Extract provided

Vascular Dementia Risk Factors
There are multiple risk factors that contribute to the development of vascular dementia that include:
• Atrial fibrillation and other cardiac conditions
• High cholesterol
• Metabolic syndrome
• Sleep-disordered breathing
• Sedentary lifestyle
Other Forms of Dementia
Although subcortical dementia may resemble the neuropsychological deficits (frontal) of frontotemporal Dementia (FTD), the presence of florid neurological signs and the absence of a prominent personality change and preservation of insight differentiate it. Frontotemporal dementia is considered an anterior cortical syndrome. An early change in personality, loss of insight and prominent behavioral changes constitute the distinct clinical picture in the behavioral variant of FTD. In the language variant of FTD, the person experiences notable language impairments (expressive, receptive, and/or written) at the start of this disorder and then other cognitive functions are impacted as the disease progresses.
Meanwhile, Alzheimer’s disease is considered a cortical dementia characterized by amnesia, aphasia, disorientation, and apraxia. Bilateral parietotemporal defects on head imaging are strongly supportive of the diagnosis of Alzheimer’s disease.
Things to Rule Out
Other things to rule out include side effects of medications, delirium, reversible metabolic disorders, and neurodegenerative conditions with similar symptoms (for example, Alzheimer’s disease). It is important to note that vascular dementia can coexist with other disorders affecting cognition, especially Alzheimer’s disease. If vascular dementia coexists at the same time with another form of dementia (such as Alzheimer’s disease) then they may report this as a Mixed Dementia.
What Can You Do?
There are various ways to help a person with vascular dementia. Research has shown that physical exercise and maintaining a healthy weight help to enhance brain health and reduce the risk of heart problems, stroke and other diseases that affect blood vessels. A balanced diet, enough sleep and limited alcohol intake are other important ways to promote good brain health and reduce the risk for heart disease. Other illnesses that affect the brain, such as diabetes, high blood pressure and high cholesterol, should also be treated if present.
What if I Have Concerns?
If you or a loved one has been diagnosed with dementia, you are not alone. With respect to vascular dementia, many symptoms of vascular dementia go unnoticed or are attributed to another condition, such as stress. Professional neurocognitive testing, such as neuropsychological testing, should be able to detect the changes in memory and function commonly associated with vascular dementia. If you notice changes in yourself or in a loved one, make an appointment to speak with your primary doctor or a specialist (such as a neurologist).
If you have a history of heart attack or stroke, these neurocognitive testing’s can be important. Your primary care doctor may notice very minor changes that might be easy to miss. Recognizing the changes and diagnosing them can speed up treatment and aid in diagnostic clarity. The sooner a person is treated, the better they can do in the future by connecting them with proper resources and services in the community near you.

Data for review
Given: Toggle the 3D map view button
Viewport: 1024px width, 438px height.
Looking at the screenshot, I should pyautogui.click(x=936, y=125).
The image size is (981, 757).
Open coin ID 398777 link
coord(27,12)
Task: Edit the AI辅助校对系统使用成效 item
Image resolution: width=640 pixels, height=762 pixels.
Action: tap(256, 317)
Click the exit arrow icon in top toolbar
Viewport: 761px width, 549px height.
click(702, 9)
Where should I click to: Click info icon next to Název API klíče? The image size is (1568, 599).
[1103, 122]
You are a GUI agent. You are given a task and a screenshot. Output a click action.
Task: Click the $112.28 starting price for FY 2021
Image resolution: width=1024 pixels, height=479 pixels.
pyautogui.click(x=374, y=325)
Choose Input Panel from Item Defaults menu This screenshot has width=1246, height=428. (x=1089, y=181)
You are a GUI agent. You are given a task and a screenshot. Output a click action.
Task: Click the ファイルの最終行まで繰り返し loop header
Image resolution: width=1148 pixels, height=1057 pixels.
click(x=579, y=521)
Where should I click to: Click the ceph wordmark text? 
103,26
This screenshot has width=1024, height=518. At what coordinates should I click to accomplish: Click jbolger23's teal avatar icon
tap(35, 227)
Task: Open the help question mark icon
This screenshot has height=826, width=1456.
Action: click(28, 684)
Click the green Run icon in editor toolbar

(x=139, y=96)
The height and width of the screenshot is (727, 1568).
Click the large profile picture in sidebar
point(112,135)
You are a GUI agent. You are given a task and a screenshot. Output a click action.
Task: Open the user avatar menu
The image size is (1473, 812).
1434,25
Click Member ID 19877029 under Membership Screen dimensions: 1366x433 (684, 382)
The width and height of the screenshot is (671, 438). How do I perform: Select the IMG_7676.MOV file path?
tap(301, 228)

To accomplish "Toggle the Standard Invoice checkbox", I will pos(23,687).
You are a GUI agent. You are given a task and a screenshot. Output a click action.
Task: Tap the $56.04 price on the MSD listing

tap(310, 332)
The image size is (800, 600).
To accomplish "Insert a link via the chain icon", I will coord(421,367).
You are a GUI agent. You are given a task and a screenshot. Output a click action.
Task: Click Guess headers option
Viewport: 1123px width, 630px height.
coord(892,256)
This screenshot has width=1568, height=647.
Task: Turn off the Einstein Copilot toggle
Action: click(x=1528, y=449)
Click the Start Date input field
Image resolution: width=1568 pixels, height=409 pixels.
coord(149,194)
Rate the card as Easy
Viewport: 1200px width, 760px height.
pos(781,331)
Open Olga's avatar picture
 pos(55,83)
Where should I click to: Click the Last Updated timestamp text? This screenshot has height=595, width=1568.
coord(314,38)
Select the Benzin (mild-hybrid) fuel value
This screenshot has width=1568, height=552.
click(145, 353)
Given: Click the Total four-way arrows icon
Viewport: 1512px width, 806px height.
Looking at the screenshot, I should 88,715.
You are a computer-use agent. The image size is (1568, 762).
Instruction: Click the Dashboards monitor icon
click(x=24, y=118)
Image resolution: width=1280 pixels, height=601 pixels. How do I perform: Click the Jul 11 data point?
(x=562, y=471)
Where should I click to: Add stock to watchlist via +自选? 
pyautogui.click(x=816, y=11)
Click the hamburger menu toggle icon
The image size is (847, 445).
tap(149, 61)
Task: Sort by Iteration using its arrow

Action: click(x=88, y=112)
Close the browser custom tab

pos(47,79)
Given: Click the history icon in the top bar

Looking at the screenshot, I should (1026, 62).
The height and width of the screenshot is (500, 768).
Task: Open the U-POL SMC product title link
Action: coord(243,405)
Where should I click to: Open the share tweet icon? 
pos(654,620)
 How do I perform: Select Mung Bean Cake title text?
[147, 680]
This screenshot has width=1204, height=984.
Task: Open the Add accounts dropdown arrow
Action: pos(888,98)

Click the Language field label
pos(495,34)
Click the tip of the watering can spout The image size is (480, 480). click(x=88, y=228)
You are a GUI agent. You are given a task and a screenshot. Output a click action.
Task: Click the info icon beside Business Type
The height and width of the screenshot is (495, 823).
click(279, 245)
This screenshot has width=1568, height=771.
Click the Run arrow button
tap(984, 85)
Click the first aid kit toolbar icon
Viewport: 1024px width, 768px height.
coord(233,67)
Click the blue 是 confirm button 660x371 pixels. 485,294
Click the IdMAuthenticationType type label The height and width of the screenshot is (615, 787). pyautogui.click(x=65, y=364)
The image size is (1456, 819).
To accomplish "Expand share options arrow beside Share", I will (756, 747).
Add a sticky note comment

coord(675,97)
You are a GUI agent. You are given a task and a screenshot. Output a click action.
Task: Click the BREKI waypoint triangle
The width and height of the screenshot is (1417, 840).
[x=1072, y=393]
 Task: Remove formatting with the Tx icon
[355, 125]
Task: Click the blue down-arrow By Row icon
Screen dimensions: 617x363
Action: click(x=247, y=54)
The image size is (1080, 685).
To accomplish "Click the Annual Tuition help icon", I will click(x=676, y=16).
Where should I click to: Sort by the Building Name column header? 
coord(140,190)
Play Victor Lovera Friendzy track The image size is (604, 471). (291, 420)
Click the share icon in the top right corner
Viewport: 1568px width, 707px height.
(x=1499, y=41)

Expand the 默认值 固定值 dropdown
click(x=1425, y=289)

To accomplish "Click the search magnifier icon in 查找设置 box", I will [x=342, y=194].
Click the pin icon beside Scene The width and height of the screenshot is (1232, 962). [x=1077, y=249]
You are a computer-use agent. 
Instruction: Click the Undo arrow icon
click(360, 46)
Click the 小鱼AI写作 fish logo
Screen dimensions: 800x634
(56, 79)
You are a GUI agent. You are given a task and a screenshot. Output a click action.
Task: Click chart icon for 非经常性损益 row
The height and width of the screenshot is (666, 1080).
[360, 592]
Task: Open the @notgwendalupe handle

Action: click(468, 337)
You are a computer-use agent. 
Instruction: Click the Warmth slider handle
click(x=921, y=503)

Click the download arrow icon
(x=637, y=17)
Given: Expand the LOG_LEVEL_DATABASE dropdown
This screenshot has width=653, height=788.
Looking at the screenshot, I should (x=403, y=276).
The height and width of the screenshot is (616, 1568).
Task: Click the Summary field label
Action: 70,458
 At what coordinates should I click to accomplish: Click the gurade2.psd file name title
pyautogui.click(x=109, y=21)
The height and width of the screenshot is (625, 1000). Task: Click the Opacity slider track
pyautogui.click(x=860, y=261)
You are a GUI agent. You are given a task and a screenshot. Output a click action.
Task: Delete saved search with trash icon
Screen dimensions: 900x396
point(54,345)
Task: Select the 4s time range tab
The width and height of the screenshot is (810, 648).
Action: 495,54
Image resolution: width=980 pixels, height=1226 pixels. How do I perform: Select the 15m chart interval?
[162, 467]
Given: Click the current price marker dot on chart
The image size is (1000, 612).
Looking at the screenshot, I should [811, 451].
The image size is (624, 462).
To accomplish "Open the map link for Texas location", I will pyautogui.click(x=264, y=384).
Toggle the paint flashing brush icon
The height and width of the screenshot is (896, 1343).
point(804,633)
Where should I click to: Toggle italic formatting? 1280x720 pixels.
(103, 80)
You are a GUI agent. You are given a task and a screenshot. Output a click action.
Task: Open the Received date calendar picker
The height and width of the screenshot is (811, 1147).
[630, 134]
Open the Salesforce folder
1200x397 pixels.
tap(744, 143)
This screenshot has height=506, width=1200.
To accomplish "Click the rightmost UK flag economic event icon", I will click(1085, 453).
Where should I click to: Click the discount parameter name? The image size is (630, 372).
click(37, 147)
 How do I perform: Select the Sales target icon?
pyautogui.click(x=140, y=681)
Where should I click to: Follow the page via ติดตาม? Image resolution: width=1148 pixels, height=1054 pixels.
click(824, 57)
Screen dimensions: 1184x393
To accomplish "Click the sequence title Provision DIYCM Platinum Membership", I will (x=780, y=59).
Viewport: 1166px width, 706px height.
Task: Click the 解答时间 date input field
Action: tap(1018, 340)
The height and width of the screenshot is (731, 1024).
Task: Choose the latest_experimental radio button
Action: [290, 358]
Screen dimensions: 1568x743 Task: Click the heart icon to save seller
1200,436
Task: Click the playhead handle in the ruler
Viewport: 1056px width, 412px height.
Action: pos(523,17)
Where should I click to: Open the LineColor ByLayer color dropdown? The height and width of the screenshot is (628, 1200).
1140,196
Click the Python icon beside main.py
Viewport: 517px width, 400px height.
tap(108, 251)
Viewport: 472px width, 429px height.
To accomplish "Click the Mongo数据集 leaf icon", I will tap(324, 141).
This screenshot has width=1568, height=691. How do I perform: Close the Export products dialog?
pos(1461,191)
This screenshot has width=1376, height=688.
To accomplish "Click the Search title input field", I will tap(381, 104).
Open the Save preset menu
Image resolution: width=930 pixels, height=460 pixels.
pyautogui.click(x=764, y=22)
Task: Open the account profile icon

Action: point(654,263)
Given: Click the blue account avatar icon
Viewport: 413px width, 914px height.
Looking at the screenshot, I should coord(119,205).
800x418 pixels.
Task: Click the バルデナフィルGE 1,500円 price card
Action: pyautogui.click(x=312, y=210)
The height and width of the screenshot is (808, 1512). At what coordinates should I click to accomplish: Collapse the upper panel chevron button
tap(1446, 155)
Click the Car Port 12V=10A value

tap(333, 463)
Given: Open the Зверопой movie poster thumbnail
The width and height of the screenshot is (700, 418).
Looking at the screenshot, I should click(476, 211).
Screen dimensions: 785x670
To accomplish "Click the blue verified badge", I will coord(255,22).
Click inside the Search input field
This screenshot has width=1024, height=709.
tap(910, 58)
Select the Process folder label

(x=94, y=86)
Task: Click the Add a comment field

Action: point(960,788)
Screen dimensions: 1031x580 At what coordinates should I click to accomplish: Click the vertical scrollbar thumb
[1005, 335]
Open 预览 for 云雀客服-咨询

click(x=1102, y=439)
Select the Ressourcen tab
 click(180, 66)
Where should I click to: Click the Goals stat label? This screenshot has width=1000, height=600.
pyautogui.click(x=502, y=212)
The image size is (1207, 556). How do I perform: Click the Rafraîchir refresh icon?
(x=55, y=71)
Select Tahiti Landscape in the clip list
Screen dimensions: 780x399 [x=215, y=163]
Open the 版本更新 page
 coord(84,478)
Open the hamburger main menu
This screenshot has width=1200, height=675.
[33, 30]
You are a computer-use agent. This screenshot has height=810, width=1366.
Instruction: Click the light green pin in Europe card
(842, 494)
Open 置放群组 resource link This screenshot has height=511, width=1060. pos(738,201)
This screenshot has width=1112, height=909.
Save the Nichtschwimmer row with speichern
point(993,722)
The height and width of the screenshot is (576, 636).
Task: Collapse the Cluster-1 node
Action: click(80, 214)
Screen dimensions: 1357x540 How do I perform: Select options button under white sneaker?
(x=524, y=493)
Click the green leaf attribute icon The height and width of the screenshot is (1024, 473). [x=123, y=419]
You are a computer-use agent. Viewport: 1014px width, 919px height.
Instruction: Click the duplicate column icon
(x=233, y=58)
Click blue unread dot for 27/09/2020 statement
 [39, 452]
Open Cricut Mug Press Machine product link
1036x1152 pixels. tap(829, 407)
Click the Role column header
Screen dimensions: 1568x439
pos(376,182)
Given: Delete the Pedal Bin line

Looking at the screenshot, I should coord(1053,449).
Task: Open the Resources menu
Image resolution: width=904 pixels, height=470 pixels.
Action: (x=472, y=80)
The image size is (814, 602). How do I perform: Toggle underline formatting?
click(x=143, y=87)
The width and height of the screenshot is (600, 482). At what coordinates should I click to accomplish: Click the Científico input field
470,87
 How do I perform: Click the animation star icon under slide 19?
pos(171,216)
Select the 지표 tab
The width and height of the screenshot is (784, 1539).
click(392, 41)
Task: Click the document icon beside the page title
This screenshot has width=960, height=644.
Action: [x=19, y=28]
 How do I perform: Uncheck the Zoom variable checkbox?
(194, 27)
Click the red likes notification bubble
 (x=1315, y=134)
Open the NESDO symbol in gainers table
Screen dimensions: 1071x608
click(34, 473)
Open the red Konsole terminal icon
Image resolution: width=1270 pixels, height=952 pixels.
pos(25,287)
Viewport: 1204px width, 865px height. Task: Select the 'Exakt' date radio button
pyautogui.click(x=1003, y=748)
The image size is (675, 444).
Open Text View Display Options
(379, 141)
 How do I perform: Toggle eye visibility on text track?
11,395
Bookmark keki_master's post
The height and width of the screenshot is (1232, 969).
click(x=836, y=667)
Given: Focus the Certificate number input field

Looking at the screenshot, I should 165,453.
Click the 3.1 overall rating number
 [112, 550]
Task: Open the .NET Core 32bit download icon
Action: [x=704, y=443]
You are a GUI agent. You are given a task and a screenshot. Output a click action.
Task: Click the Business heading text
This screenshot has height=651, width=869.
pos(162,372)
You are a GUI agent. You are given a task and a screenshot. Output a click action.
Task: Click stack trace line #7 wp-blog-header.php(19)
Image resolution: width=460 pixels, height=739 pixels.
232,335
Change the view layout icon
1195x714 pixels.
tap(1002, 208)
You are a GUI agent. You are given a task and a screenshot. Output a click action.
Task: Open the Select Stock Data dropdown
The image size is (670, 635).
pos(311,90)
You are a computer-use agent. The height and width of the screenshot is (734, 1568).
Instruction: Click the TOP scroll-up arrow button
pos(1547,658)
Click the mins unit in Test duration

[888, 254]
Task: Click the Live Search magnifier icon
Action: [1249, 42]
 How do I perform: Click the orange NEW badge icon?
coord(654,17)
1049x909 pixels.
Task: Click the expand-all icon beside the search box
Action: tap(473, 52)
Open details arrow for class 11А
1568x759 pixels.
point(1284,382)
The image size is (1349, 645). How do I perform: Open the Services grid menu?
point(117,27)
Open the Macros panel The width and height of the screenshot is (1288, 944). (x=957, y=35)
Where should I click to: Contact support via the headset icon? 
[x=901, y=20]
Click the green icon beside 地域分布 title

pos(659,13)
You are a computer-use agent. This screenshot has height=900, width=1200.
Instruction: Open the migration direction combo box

What you will do
a – In the vascular dementia passage, what kind of syndrome is frontotemporal dementia considered?
b – Rewrite the part of the vascular dementia passage that opens with the words "If you have" and closes with "community near you.", putting "family physician" in place of "primary care doctor".
The data above are not needed.

Answers to the exercises
a – An anterior cortical syndrome.

b –
If you have a history of heart attack or stroke, these neurocognitive testing’s can be important. Your family physician may notice very minor changes that might be easy to miss. Recognizing the changes and diagnosing them can speed up treatment and aid in diagnostic clarity. The sooner a person is treated, the better they can do in the future by connecting them with proper resources and services in the community near you.